Runtime Lifecycle

At a glance

A single agent.stream() call involves 3 API layers, 12 callbacks, 4 message chains, and 2 pairs of same-named callbacks. This page pins each one to the timeline.

Key number	Value
Total callbacks	12 (deduplicated)
Same-named callback pairs	2 (`onStepFinish` × 2 / `onFinish` × 2)
stopWhen default (L1)	`stepCountIs(20)`
stopWhen default (L2 `streamText`)	`stepCountIs(1)`
Timeout tiers	3 (`totalMs` / `stepMs` / `chunkMs`)
Pinned SDK version	`ai@6.0.134`

Three-layer capability matrix

Build the map before reading the timeline — for every parameter/callback, know which layer it belongs to:

	L1: `new ToolLoopAgent({...})`	L2: `agent.stream({...})`	L3: `result.toUIMessageStream({...})`
Role	Static config (define agent)	Single invocation (trigger one run)	Downstream consumer (transform result to UI stream)
Lifecycle	Constructed once, reused	Called once per invocation	Called once per invocation
Structural params	`id`, `model`, `instructions`, `tools`, `experimental_context`, `providerOptions`	`messages` / `prompt`, `abortSignal`, `timeout`	`originalMessages`, `generateMessageId`, `sendReasoning`, `sendSources`, `sendStart`, `sendFinish`
Behavior hooks	`stopWhen`, `prepareStep`, `prepareCall`	`experimental_transform`	—
Callbacks (firing order)	`experimental_onStart` → `prepareStep` → `experimental_onStepStart` → `experimental_onToolCallStart` → `experimental_onToolCallFinish` → `onStepFinish` → `onFinish`	Same as L1 (merged with L1 same-named callbacks, settings fires first)	`messageMetadata` → `onStepFinish` → `onFinish` → `onError`

L1 and L2 same-named callbacks are merged: if both layers set onStepFinish, L1’s fires first, then L2’s (source: dist/index.js:8224-8232).
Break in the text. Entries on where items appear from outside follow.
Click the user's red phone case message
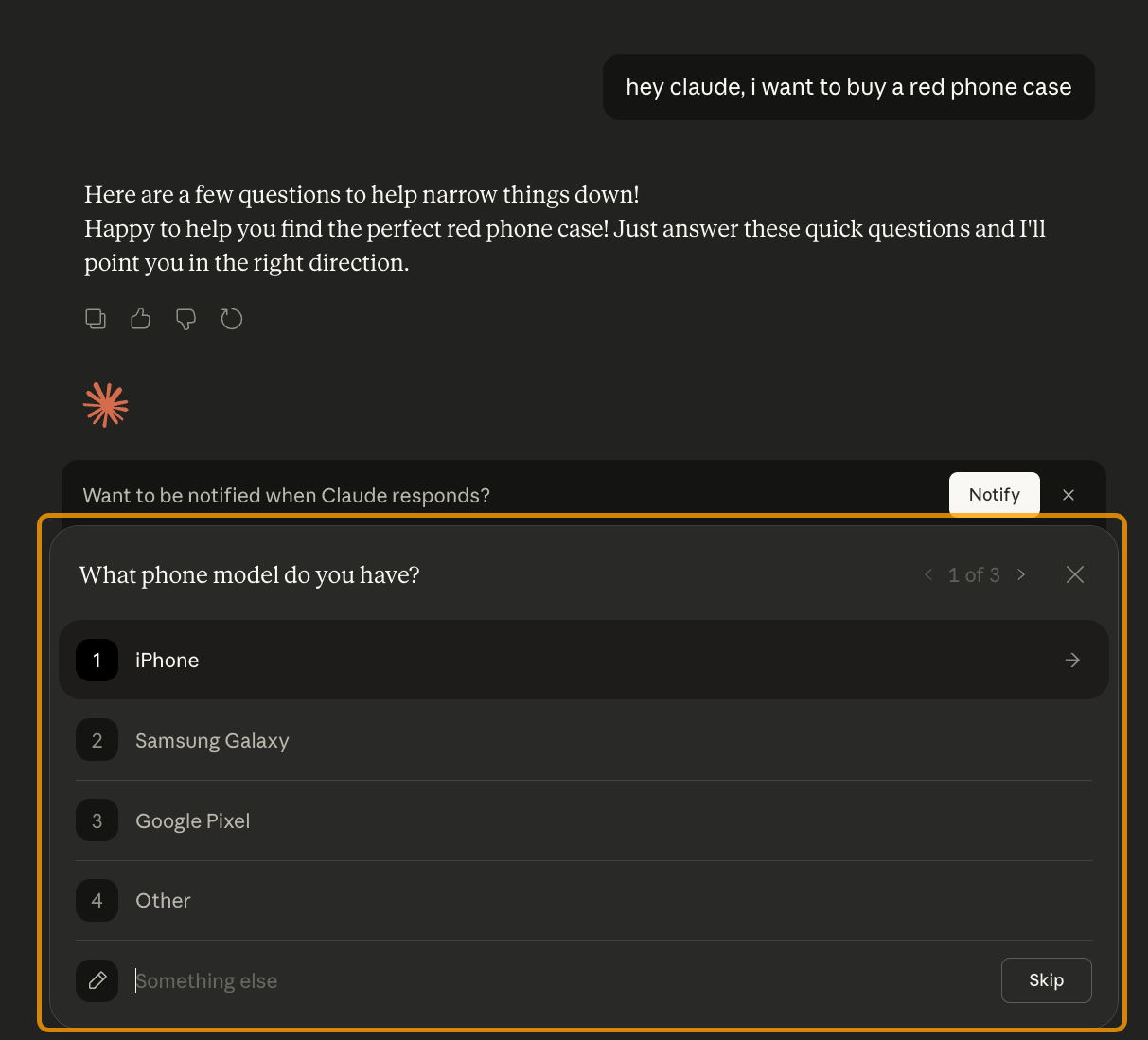Viewport: 1148px width, 1040px height. (x=848, y=87)
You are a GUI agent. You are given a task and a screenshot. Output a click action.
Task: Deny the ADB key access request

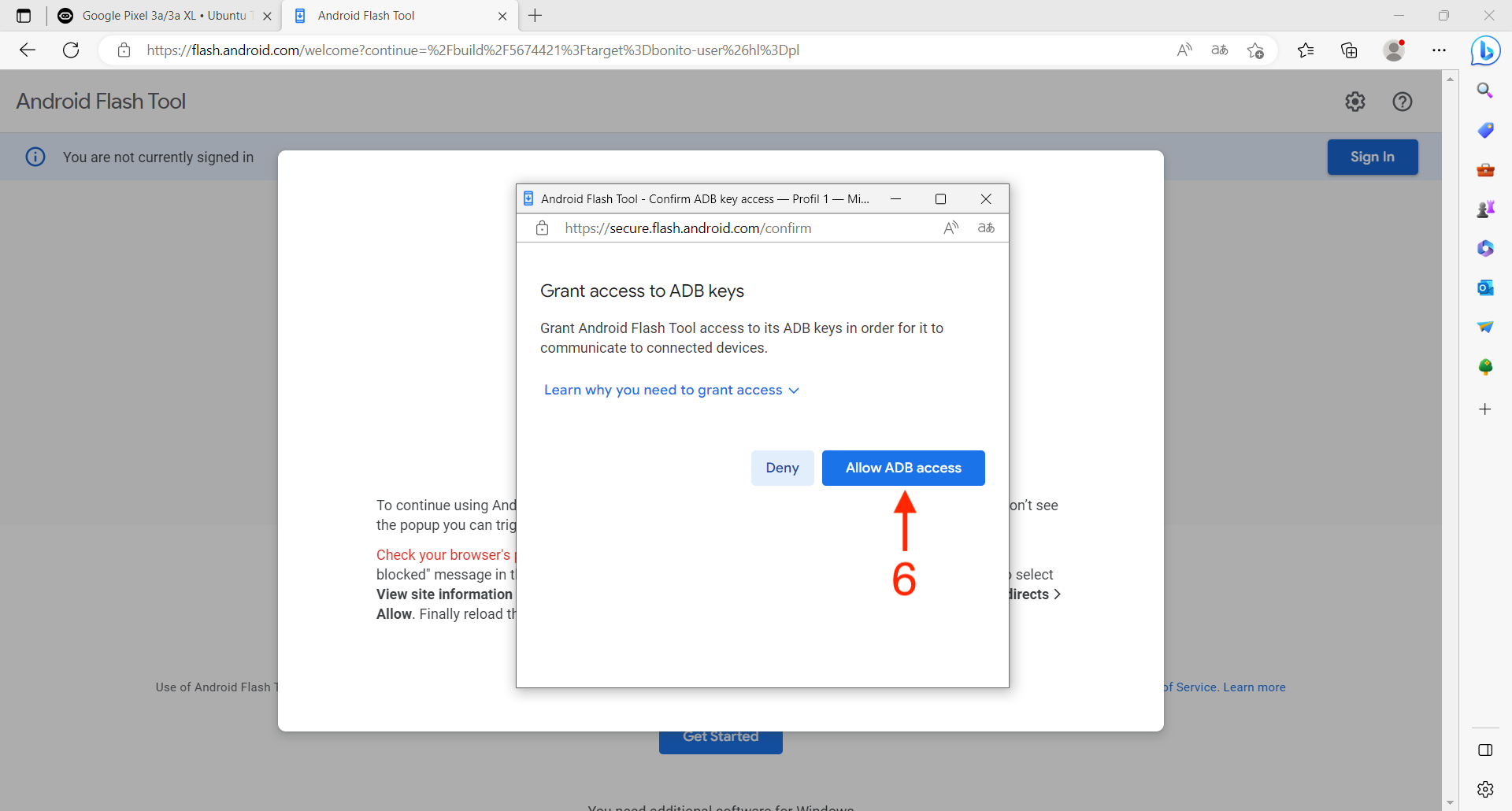tap(782, 468)
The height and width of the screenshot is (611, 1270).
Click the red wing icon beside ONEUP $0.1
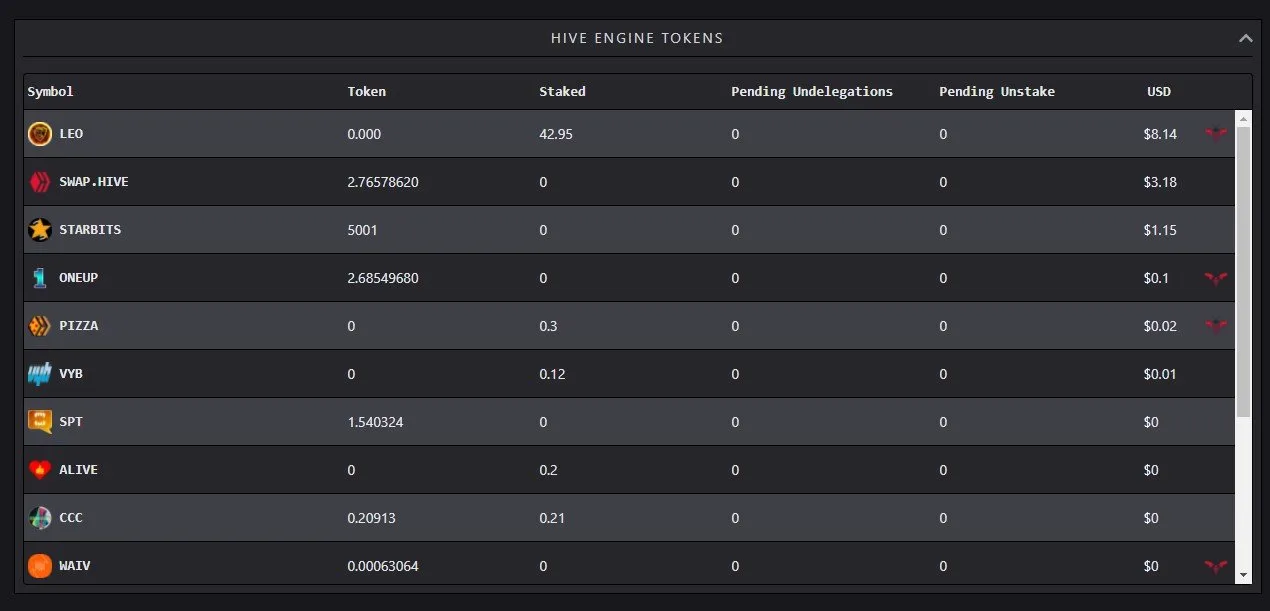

L3’s same-named callbacks are entirely independent — they don’t merge with L1/L2 and have different payloads.

L3’s other entry point: this page’s L3 column focuses on the result.toUIMessageStream() transform path (passively consuming the agent’s result). L3 has another entry point — createUIMessageStream({ execute }) — the execute-driven path, which can actively push custom events and merge multiple streams alongside the agent’s. Both share the same underlying handleUIMessageStreamFinish (index.js:8100 / :8397), so onStepFinish / onFinish / onError fire at the same moments described on this page; but messageMetadata exists only on toUIMessageStream. The execute-driven path is covered in detail in UI Stream Orchestration.

Full timeline diagram

A single N-step agent.stream() call, time flows downward:

Three critical observations:

L1/L2 callbacks and L3 callbacks run concurrently — L2 pushes chunks to fullStream while L3’s pipe transforms them. So L1/L2 onStepFinish(n) and L3 onStepFinish(n) happen nearly simultaneously, but as independent event-loop tasks.
L3 onFinish always fires later than L1/L2 onFinish — L3 is a downstream transform, it must wait for fullStream close + consumer drain before flushing. For “after-run” work: use L1/L2 onFinish for engine-side cleanup (token tallying, sandbox close), L3 onFinish for UI-side persistence (saving the assistant message).
messageMetadata runs per chunk — including every text-delta and tool-input-delta. A long multi-tool response can easily emit 1000+ chunks; any synchronous I/O here directly stalls the stream.

Callback firing reference

In firing order. L1 = ToolLoopAgent settings, L2 = streamText (direct pass-through from agent.stream), L3 = toUIMessageStream.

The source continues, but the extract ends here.